Georgia’s General Assembly has recently been presented with House Bill 1055, a bill that would end the state’s present healthcare regulations, the Certificate of Need program (CON).
Andy Miller from Georgia Health News recently wrote extensively about the proposed legislation, available here.
The bill intends to do away with CON and replace it with a new system. Under the proposed legislation, healthcare institutions would have the ability to apply for permits to build and operate their facilities. Institutions would be required to pledge to care for a certain number of Georgia’s poor before being granted a permit.
If enacted, HB 1055 would lessen the restrictions placed on healthcare institutions. Miller’s article writes that under the legislation, Georgia’s physicians would be allowed to operate multi-specialty surgery centers. Additionally, Cancer Treatment Centers of America, which presently runs a hospital in Newnan, would no longer be subject to current state regulations.

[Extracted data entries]
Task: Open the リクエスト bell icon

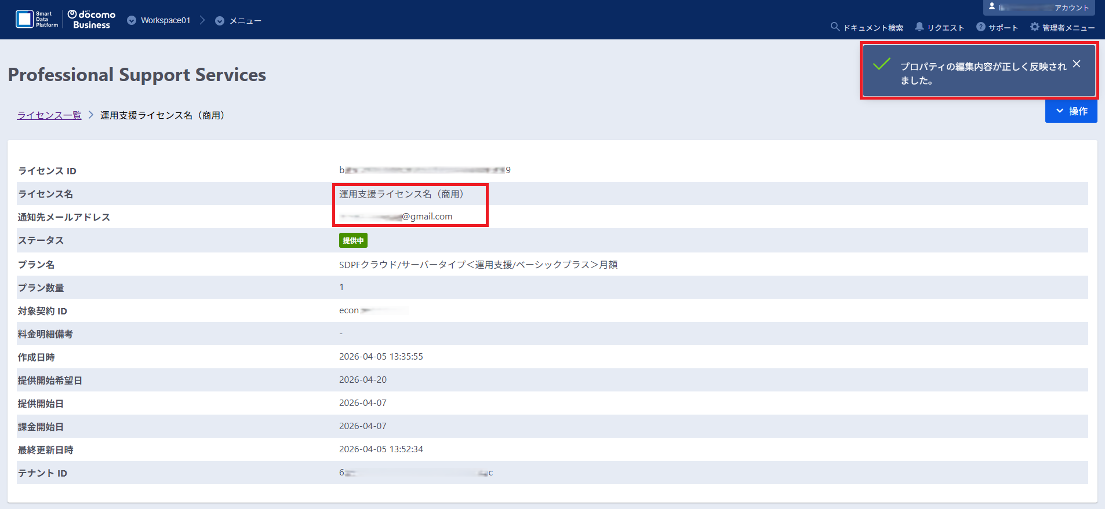Action: tap(919, 27)
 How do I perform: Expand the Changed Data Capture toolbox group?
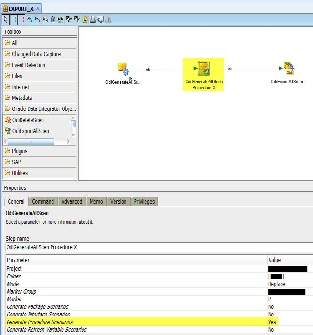click(x=36, y=54)
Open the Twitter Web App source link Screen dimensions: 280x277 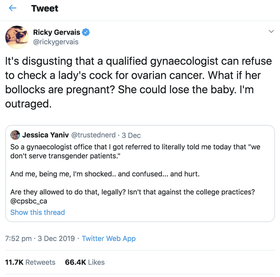(108, 238)
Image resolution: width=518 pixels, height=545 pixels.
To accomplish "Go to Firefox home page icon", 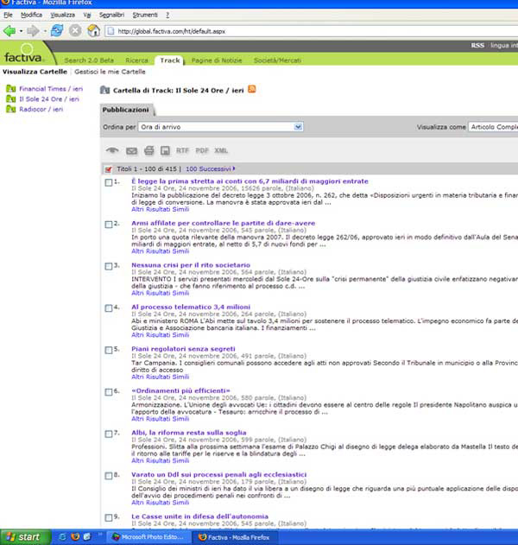I will pyautogui.click(x=92, y=30).
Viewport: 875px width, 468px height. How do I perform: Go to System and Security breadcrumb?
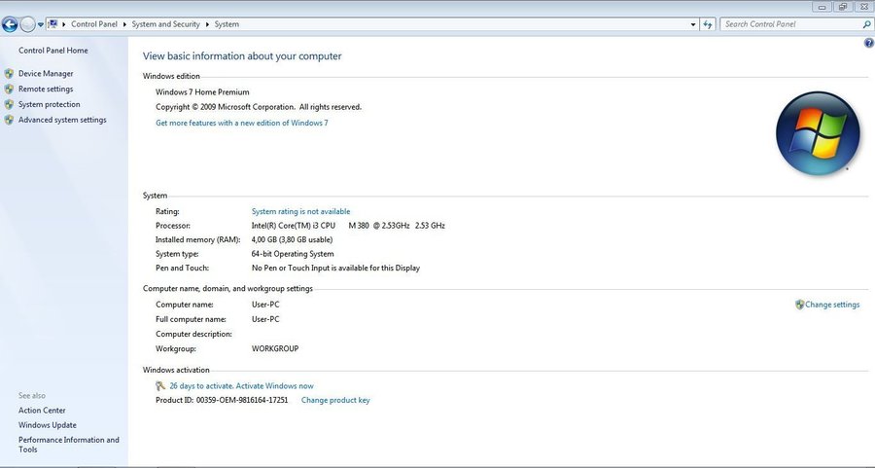[x=166, y=24]
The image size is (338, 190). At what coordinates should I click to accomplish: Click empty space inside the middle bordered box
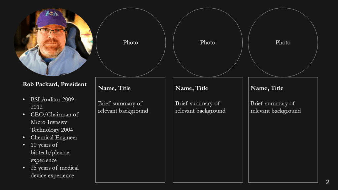[x=208, y=148]
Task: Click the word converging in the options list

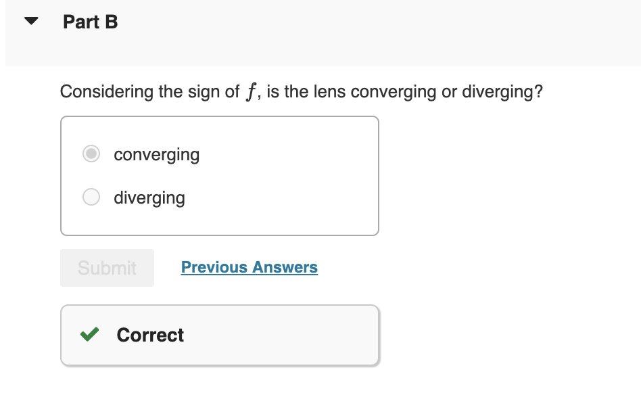Action: [x=156, y=154]
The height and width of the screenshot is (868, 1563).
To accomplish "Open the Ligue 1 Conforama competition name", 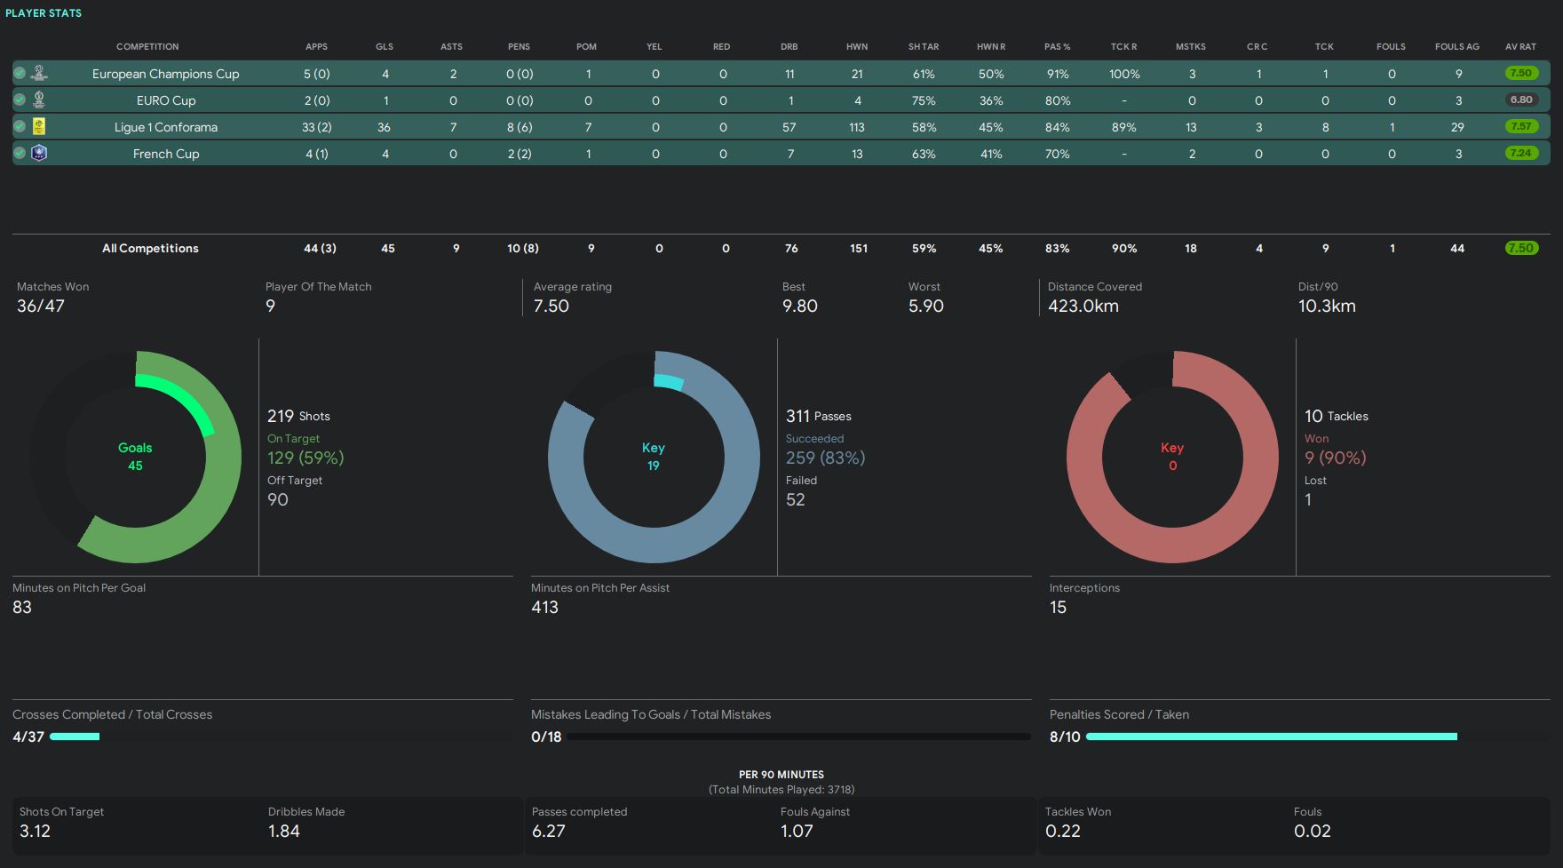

▸ **Task description**
Write what comes next in the piece on Georgia's House Bill 1055 and the Certificate of Need program, starting after its final sentence.

▸ **Expected answer**
The possible end of CON faces quite a lot of opposition by those in the Healthcare system. President and CEO of Memorial Health in Savannah wrote via email that dissolving CON would hurt safety-new hospitals in particular:
Without the CON process, providers would have the ability to selectively offer only the most profitable services. This would lead to a disproportionate number of uninsured and underinsured patients seeking care at safety-net hospitals. The added financial strain will directly impact the ability to continue to provide resource-intensive services, like emergency services, trauma, neonatal ICU, and behavioral health.
The bill is sponsored by Wendell Willard (R-51), Richard Smith (R-134), Carolyn Hugley (D-136), Matthew Hatchett (R-150), and Jason Spencer (R-180).